I’ve started reading up on DataPower in anticipation of writing the certification test in May (At the WebSphere Services Technical Conference 2008). Two of the usage scenarios that have caught my interest are ‘Proxy’ and ‘Co-processor’.
In Proxy, DataPower acts as proxy to your web service . The scenario given is a website that uses Cascading Style Sheets to create a website. In the non-DataPower scenario, your application server creates the XML, applies the style sheet to it and then sends it back to the client. Apparently, this is a very CPU-intensive task. When the box is introduced, the application server sends the XML content back to DataPower, and it applies the style sheet and sends the response to the client. The article described that DataPower was able to perform the transform seven times faster (7s to 1s) than the application server. The application server’s CPU usage already decreased substantially. Seems like a shoe-in product for style sheet heavy web sites. You decrease the load on the app server, making it able to do more business work and the load on the datapower box is also negligible. You could send transforms at it at ‘wire-speed’ (100Mb/s in and 100Mb/s out). Wow.
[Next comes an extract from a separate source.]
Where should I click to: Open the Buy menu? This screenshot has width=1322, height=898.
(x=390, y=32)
In the second scenario, the DataPower box is called by the application server to perform transformations on demand. Say a business process requires the invocation and transformation of three web service calls. Without the box, the app server does the conversion from Generic Business Object (GBO) to Application Specific Business Object (ASBO). It then invokes the endpoints, gets the resultant data and applies more transformations to create the final composed output. Depending on the size of the objects, your server could be spending a ton of time transforming data. With the DataPower box, you make WebServices calls to it to convert from GBO to ASBO, invoke the service and convert the ASBO response into the GBO response.
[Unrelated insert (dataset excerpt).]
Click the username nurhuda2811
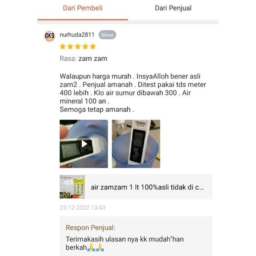Screen dimensions: 256x256 point(77,35)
The very neat part of the co-processing solution is that your integration developer never needs to leave the ‘GBO’ view of the data. This makes the actual integration solution much easier to understand, and keeps the data at a generic level that most people in the company could understand.
The DataPower core business case is that they view data transformations as a commodity. It’s a commodity that shouldn’t be running on your expensive application server, mixing business logic with transformation logic. They think that your application server should spend it’s time providing business services and less time compiling stylesheets. It makes sense to me. You buy a single datapower box and it will probably be able to serve all your transformations from all your systems. You lower the cost of ownership and server maintenance (less servers) while increasing your transaction throughput (via the CPU time not spent transforming) and overall response times (DataPower is just faster than an app server).
Win-Win. Cool product.
We have a box that I can access in Perficient, so I should be able to provide some hands-on numbers once I get to that stage.